Israele – Legge sugli insediamenti,
il confronto è aperto

Schermata 2017-02-07 alle 14.40.07C’è chi parla di circa 2mila, chi di 4mila. Non è ancora chiaro il numero definitivo degli insediamenti israeliani a cui si potrà applicare la legge approvata ieri dalla Knesset – il parlamento israeliano – che sancisce la possibilità per lo Stato di confiscare terreni di proprietà palestinese e trasferirla a cittadini israeliani. La norma è stata definita dai media come una sanatoria degli insediamenti perché ha valore retroattivo, e legalizza di fatto gli avamposti israeliani presenti in Cisgiordania. La legge non espropria automaticamente i proprietari palestinesi, a cui è previsto sia offerto un altro terreno oppure la possibilità di riscuotere un affitto annuale pari al 125 per cento del valore di affitto in condizioni normali.

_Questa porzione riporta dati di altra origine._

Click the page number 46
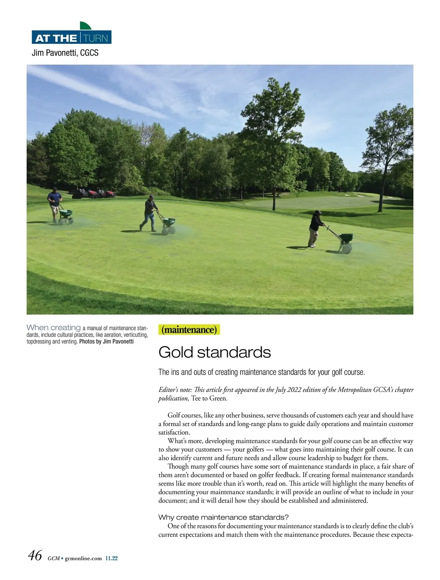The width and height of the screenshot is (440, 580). coord(35,555)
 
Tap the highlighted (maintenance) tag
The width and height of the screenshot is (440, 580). coord(189,330)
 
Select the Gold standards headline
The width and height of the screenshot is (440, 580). coord(214,352)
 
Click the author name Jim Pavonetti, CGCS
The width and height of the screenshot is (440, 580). coord(65,53)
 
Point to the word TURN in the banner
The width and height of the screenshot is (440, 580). coord(96,38)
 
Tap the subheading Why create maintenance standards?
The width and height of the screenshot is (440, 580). coord(223,517)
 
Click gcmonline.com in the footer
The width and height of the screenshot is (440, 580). coord(83,558)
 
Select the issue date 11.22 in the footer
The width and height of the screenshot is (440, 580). coord(111,558)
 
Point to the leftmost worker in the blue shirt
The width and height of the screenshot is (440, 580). coord(55,204)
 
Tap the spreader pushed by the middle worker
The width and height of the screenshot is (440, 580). coord(169,224)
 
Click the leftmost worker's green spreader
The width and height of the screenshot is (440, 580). coord(66,215)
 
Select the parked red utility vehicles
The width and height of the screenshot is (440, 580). coord(94,193)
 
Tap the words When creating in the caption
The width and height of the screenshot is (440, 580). coord(54,327)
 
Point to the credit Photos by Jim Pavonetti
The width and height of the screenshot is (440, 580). coord(106,342)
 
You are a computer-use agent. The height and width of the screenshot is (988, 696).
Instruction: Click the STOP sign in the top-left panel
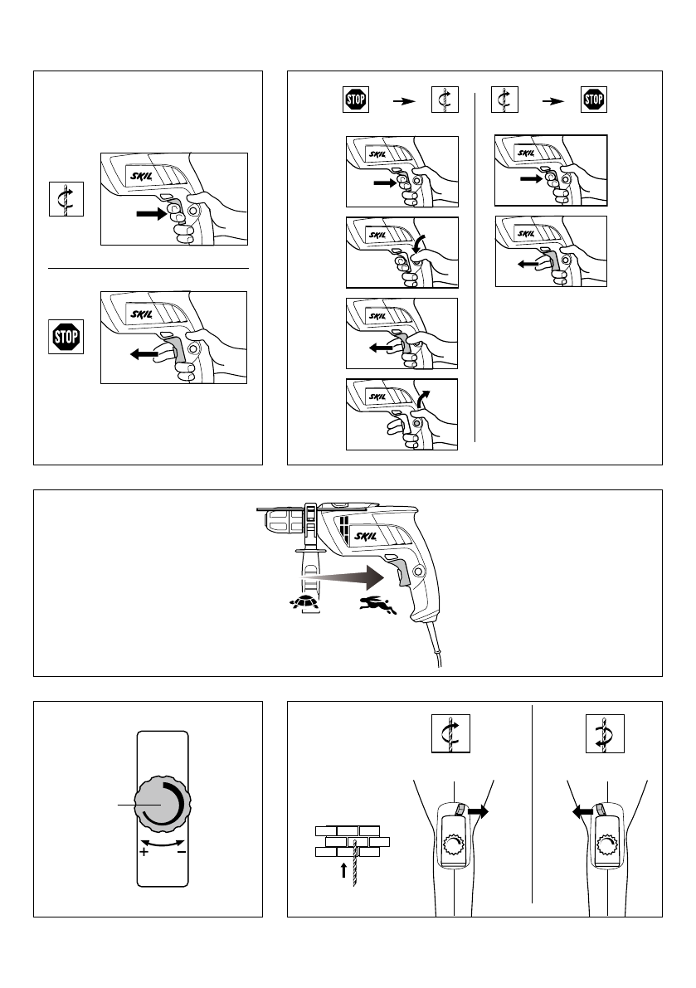66,338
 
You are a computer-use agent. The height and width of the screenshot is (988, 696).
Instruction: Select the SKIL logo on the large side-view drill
367,538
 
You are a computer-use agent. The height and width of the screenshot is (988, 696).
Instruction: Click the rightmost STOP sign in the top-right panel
593,100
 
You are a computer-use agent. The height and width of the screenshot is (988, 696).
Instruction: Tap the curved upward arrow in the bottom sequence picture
426,397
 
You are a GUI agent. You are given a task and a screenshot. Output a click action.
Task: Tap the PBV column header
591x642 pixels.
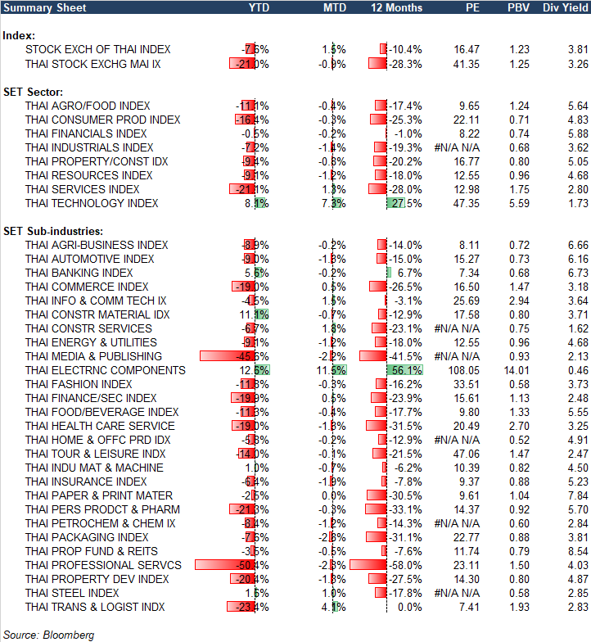[x=518, y=7]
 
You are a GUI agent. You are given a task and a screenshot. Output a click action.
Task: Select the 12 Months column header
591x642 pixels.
[x=396, y=7]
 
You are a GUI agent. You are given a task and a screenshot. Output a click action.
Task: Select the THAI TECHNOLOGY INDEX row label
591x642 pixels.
[x=92, y=203]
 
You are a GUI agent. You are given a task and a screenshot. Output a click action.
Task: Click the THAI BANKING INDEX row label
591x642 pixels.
[x=79, y=273]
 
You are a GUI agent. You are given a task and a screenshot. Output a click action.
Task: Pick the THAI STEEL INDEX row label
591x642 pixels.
[x=72, y=593]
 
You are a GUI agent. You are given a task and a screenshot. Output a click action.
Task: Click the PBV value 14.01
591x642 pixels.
[x=517, y=370]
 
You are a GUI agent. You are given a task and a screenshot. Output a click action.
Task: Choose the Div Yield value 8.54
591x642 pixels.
[x=577, y=551]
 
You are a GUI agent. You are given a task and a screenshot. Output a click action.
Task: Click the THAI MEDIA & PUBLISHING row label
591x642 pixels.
[x=94, y=356]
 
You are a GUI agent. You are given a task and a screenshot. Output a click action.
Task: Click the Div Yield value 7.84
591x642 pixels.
[x=577, y=495]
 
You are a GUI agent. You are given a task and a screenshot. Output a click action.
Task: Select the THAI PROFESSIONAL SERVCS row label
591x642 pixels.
[x=103, y=565]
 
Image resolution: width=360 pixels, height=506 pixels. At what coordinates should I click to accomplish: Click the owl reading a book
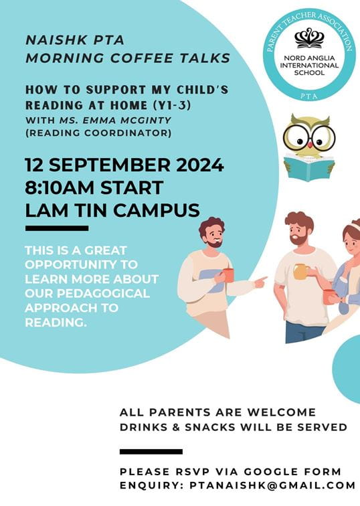tap(308, 147)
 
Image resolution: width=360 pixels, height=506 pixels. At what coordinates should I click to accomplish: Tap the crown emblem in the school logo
tap(308, 39)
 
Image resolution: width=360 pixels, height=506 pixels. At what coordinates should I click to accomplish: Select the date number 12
tap(39, 165)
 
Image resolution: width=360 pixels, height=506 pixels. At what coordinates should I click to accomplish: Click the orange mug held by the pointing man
tap(228, 274)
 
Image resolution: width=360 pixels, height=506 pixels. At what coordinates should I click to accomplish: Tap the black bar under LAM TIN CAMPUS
tap(56, 228)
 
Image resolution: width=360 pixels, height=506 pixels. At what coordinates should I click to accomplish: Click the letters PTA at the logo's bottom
tap(309, 98)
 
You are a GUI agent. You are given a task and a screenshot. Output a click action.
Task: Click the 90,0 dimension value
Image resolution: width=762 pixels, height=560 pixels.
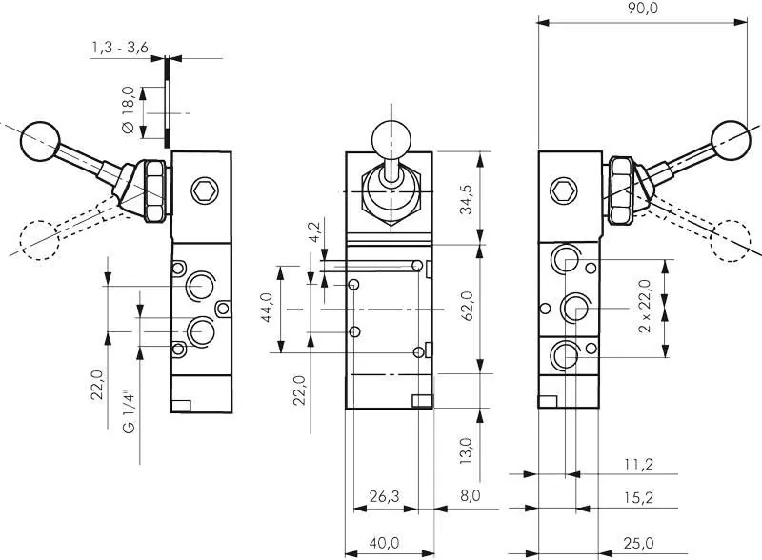639,9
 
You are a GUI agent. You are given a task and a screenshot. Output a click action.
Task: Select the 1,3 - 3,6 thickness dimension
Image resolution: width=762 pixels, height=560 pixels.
119,47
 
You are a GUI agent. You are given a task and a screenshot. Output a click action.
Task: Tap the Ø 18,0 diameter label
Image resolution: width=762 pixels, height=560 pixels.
127,113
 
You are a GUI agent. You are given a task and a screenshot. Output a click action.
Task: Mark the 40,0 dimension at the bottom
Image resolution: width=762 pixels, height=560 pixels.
385,543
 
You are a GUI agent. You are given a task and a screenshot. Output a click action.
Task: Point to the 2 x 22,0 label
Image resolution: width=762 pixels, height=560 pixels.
645,306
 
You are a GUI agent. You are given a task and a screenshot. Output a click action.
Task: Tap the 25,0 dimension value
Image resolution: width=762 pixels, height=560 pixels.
640,543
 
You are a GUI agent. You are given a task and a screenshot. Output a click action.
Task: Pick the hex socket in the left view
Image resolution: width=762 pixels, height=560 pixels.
203,190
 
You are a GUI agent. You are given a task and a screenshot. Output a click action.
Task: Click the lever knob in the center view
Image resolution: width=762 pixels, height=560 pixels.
390,138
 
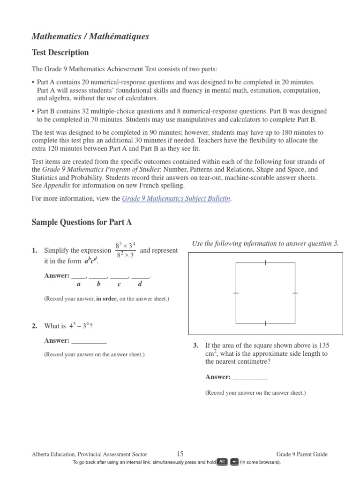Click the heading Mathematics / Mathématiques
point(90,36)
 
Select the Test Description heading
point(60,52)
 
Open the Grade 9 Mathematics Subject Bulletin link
point(176,198)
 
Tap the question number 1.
point(35,251)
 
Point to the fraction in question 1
point(125,250)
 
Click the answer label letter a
point(78,284)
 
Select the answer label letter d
point(140,284)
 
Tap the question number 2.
point(35,326)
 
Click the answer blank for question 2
point(89,340)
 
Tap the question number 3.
point(196,345)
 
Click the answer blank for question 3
point(250,377)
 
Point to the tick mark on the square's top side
point(265,262)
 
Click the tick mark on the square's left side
point(236,293)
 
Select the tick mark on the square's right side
point(295,293)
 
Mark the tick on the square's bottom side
point(265,323)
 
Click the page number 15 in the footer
point(180,454)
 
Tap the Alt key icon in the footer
point(222,462)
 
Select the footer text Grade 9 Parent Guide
point(302,454)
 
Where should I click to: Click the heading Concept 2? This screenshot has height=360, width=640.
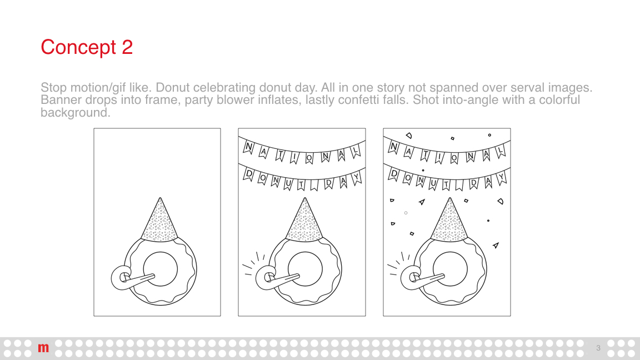click(87, 47)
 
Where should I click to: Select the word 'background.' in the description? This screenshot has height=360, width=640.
click(76, 113)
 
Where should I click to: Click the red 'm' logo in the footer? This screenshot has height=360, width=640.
click(43, 348)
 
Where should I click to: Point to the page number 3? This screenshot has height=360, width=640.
click(598, 348)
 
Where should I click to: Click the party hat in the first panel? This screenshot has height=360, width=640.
click(159, 221)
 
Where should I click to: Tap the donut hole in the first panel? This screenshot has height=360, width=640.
click(161, 269)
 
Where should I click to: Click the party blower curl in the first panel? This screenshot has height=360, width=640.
click(121, 278)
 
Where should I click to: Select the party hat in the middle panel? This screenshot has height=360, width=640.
click(304, 221)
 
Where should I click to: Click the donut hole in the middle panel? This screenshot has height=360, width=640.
click(305, 269)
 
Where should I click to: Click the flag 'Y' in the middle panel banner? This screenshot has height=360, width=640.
click(357, 178)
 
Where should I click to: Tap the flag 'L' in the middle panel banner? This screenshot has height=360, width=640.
click(356, 152)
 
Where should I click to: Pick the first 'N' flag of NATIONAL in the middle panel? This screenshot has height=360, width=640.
click(248, 147)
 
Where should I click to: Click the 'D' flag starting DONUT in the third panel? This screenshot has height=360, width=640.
click(393, 174)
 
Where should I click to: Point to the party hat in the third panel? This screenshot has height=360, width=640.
click(449, 221)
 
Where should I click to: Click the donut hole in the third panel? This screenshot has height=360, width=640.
click(450, 269)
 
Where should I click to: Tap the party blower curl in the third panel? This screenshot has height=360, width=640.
click(411, 278)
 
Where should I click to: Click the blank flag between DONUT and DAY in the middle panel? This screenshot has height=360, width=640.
click(314, 185)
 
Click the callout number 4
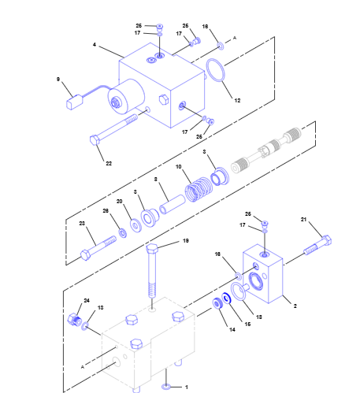click(95, 45)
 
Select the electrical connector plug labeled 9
click(75, 102)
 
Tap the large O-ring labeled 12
click(215, 70)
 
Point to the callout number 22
click(109, 163)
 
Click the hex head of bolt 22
click(95, 140)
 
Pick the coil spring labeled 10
click(199, 189)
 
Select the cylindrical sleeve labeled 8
click(173, 205)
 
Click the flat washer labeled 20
click(135, 225)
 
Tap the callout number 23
click(82, 223)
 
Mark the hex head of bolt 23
click(86, 255)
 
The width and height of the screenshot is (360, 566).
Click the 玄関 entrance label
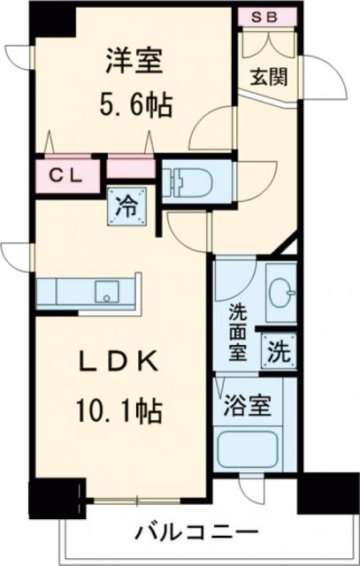(269, 76)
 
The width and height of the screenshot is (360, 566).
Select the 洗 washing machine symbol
(277, 350)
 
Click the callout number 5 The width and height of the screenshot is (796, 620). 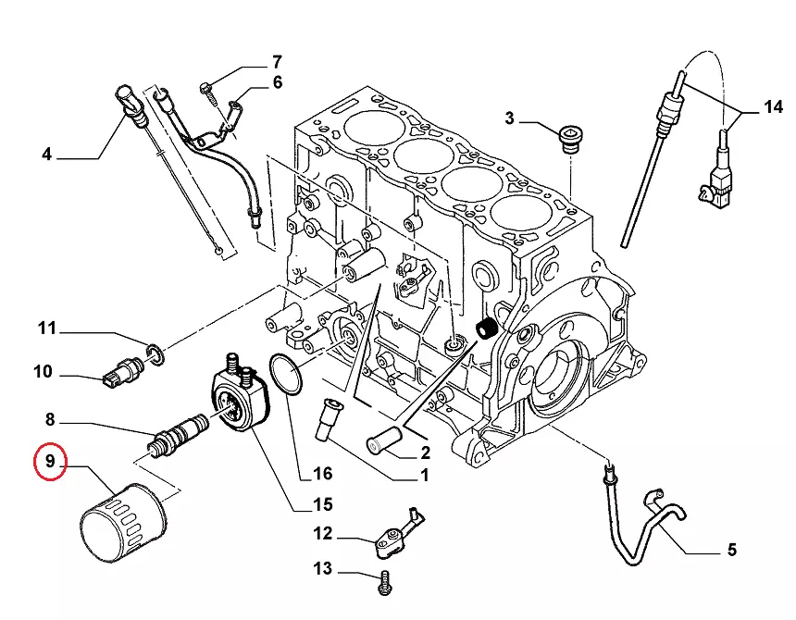coord(731,551)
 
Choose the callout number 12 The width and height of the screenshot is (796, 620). coord(321,534)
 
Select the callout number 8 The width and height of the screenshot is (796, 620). coord(51,418)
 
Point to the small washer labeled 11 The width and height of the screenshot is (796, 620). coord(156,352)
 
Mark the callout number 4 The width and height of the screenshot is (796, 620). coord(47,155)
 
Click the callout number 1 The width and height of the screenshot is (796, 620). coord(424,477)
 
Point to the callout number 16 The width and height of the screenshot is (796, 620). coord(322,474)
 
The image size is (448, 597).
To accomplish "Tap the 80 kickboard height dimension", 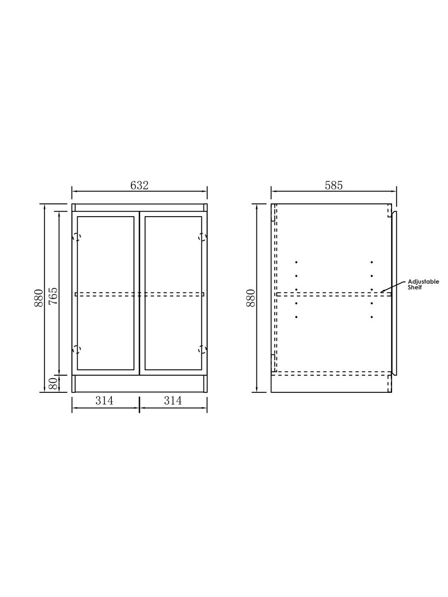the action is coord(54,383).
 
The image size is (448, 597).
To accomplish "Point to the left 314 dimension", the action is coord(104,400).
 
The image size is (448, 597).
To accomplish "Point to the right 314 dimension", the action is coord(173,400).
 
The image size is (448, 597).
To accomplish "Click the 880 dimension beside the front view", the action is coord(38,298).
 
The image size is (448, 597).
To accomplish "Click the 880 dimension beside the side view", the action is coord(250,298).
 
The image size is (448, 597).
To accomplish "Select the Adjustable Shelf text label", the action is coord(423,284).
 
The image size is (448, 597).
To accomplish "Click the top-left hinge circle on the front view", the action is coord(77,237).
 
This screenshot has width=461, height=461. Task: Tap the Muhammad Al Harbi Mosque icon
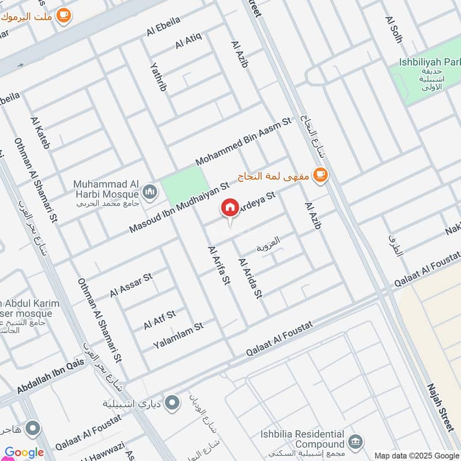point(150,191)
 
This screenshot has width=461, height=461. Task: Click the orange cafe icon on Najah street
point(320,175)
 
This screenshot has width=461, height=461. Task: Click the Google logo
point(24,452)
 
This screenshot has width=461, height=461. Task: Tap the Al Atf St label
point(160,319)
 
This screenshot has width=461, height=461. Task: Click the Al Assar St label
point(131,285)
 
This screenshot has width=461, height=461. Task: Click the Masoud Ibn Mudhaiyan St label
point(179,206)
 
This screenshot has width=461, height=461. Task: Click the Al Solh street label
point(394,29)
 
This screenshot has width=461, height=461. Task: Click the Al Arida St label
point(250,278)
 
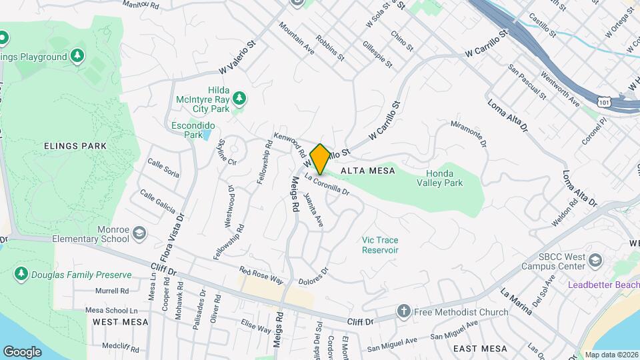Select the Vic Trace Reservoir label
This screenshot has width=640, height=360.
(x=380, y=245)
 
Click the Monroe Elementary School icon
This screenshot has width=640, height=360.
(x=139, y=233)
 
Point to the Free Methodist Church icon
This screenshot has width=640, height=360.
(x=403, y=311)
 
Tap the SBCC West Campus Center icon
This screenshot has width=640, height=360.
(x=595, y=259)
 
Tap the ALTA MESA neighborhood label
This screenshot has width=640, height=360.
(x=364, y=171)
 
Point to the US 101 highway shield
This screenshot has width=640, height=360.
(x=604, y=103)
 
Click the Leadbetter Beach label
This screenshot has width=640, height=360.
(x=603, y=285)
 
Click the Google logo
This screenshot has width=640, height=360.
(x=23, y=351)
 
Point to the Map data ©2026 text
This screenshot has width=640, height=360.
(x=611, y=355)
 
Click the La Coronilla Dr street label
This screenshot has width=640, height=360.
(x=327, y=185)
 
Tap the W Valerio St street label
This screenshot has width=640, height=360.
(x=237, y=59)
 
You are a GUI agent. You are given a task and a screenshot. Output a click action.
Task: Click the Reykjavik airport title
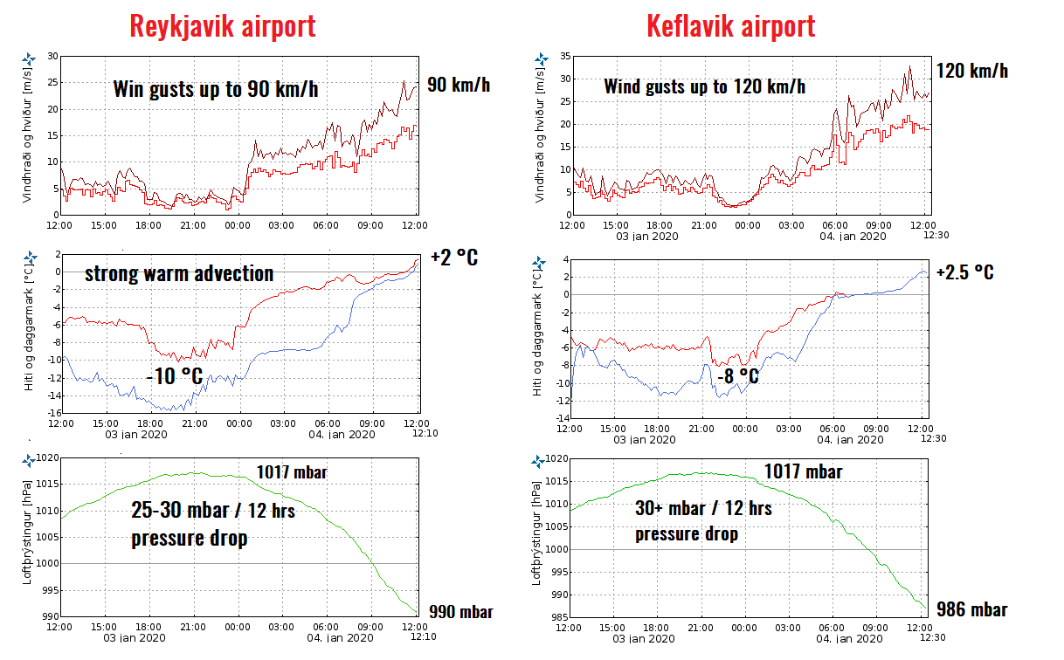222,25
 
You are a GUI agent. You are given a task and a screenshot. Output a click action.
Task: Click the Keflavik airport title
730,25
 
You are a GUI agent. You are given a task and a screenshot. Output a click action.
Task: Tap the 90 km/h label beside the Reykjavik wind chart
459,85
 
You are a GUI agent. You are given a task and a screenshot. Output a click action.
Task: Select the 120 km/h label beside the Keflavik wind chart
971,71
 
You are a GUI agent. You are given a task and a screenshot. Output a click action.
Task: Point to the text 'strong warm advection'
179,273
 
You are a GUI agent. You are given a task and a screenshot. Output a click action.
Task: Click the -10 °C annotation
174,378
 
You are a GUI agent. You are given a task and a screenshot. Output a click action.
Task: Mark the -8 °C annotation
737,377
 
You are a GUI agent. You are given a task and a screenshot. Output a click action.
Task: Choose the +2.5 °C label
964,272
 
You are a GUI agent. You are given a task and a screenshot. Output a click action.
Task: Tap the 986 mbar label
971,609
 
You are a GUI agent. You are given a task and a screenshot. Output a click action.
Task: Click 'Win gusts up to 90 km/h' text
215,89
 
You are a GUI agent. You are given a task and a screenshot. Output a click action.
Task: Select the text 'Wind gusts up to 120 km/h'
704,86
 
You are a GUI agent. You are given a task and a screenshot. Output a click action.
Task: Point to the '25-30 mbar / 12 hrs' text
213,510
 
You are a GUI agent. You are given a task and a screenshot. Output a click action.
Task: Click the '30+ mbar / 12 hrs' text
703,507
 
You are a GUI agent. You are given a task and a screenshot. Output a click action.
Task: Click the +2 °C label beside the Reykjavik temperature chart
454,258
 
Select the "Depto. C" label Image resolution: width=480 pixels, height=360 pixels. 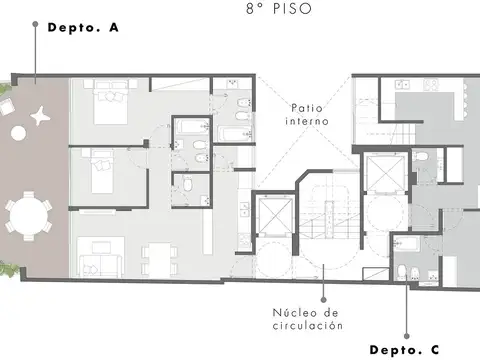click(x=404, y=349)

Il Primo ministro Benjamin Netanyahu, secondo i media, aveva avvertito in passato della possibilità che il provvedimento normativo metta in difficoltà Israele sul piano internazionale. Netanyahu ha comunque dato il suo benestare all’approvazione della legge definita di Regolamentazione. Un nome dettato dal fatto che la norma regolamenta appunto la situazione degli insediamenti, almeno fino a che non si troverà una soluzione diplomatica definitiva sullo status dei territori in questione. Diversi governi hanno criticato l’iniziativa israeliana, tra cui quello britannico: a 24 ore dall’incontro tra Netanyahu e la Premier Theresa May a Londra, il ministro britannico per il Medio Oriente Tobias Ellwood ha condannato la scelta di Gerusalemme “Come amico di vecchia data di Israele, condanno il passaggio della Legge di regolarizzazione votata dalla Knesset, – ha dichiarato Ellwood – che danneggia la posizione di Israele con i suoi partner internazionali”. “Siamo molto preoccupati che il disegno di legge apra la strada per una crescita significativa negli insediamenti in Cisgiordania, minacciando la fattibilità della soluzione dei due Stati”. Durante l’incontro con May, Netanyahu aveva comunque ribadito l’adesione del governo di Gerusalemme alla soluzione dei due stati per due popoli.